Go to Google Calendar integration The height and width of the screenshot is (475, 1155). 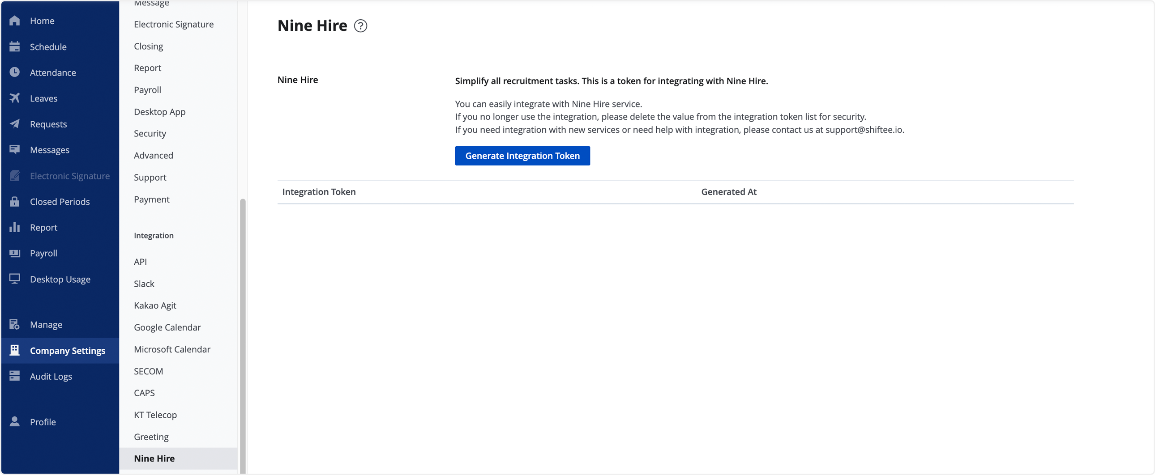167,327
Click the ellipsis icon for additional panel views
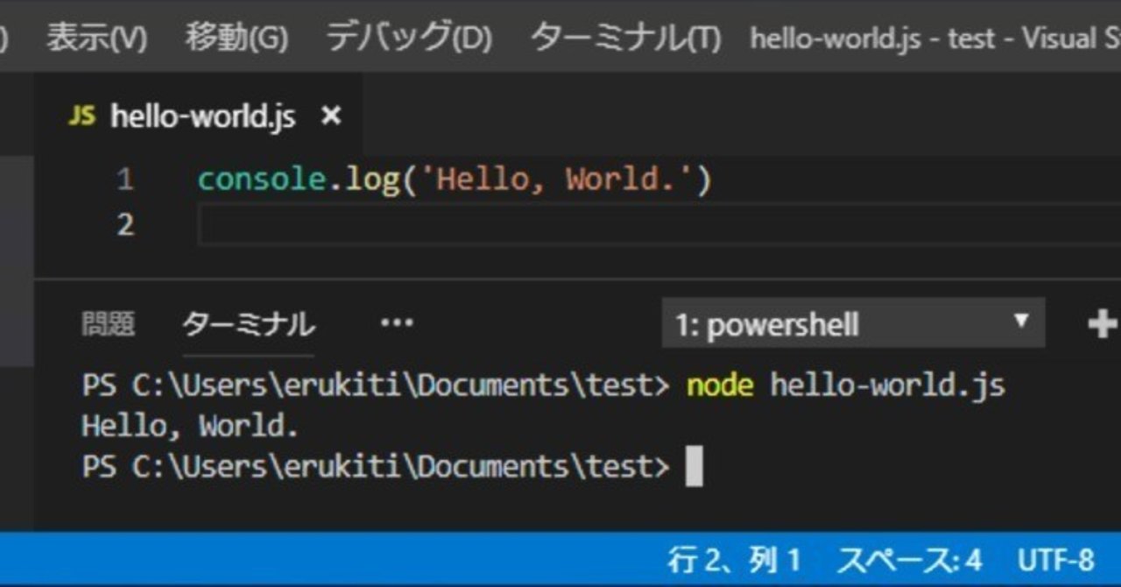1121x587 pixels. (397, 322)
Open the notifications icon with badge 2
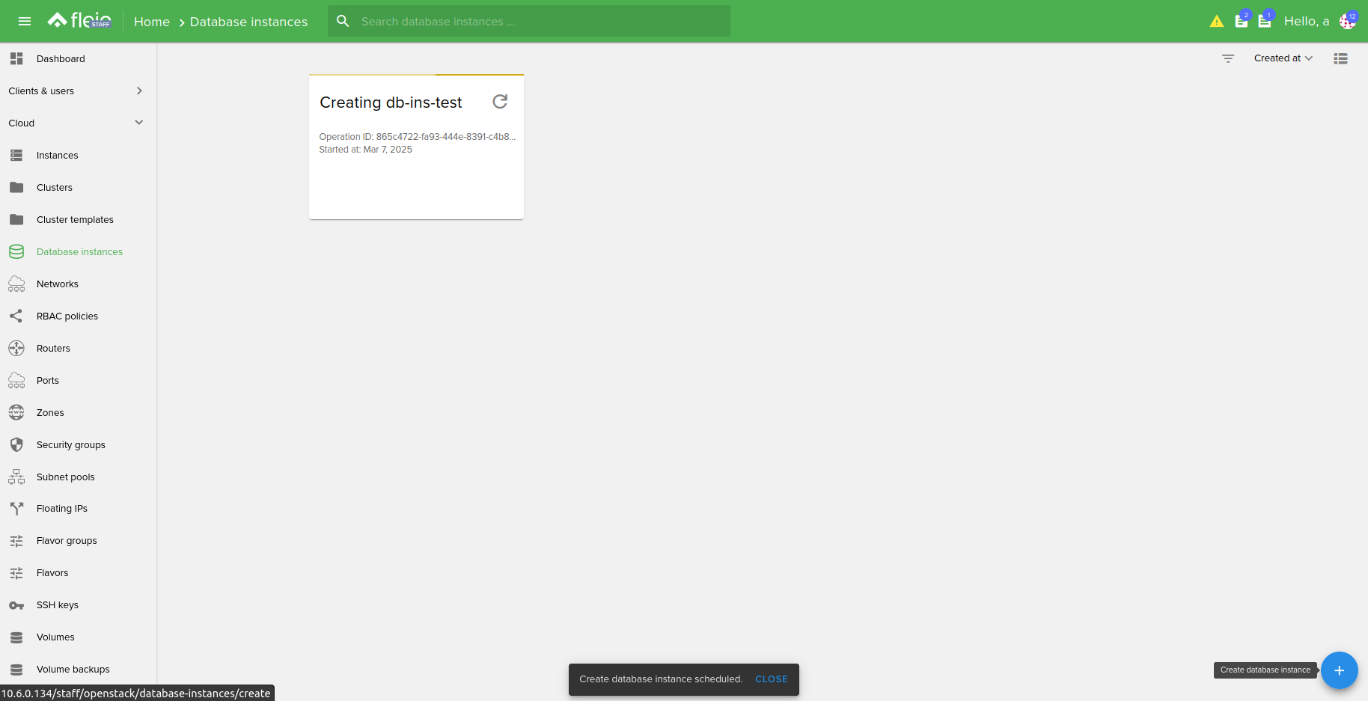Screen dimensions: 1368x701 click(1241, 22)
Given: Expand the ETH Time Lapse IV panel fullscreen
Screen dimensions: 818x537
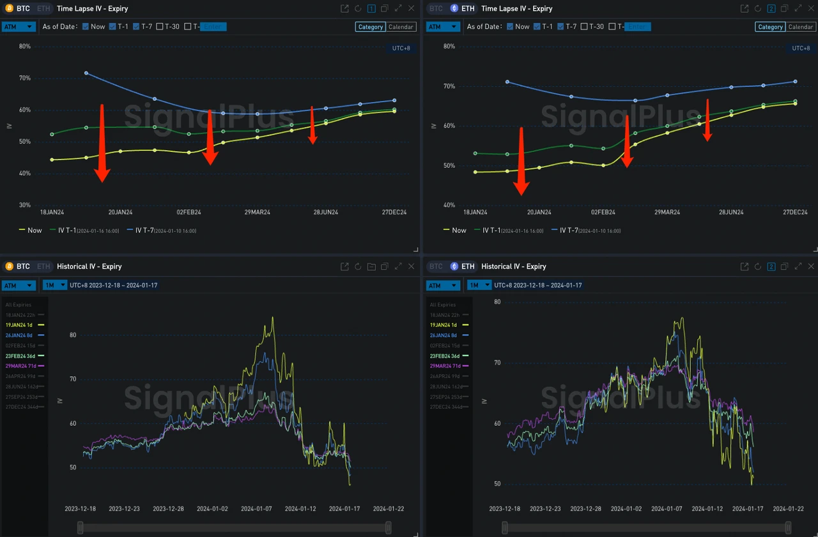Looking at the screenshot, I should tap(797, 8).
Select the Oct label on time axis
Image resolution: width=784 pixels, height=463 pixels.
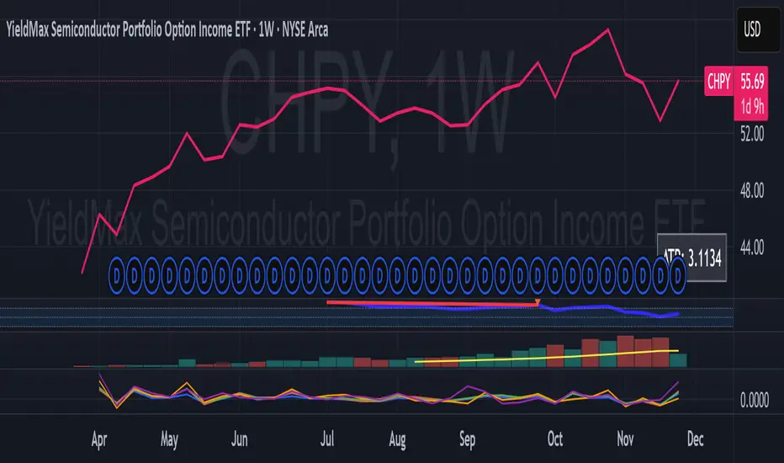pyautogui.click(x=554, y=439)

************

§ **Assignment**:
Please, leaving out all pictures, transcribe exactly the lines above from the one containing "Image resolution: width=784" through the final line, both included.

§ **Written solution**:
Image resolution: width=784 pixels, height=463 pixels.
pyautogui.click(x=554, y=439)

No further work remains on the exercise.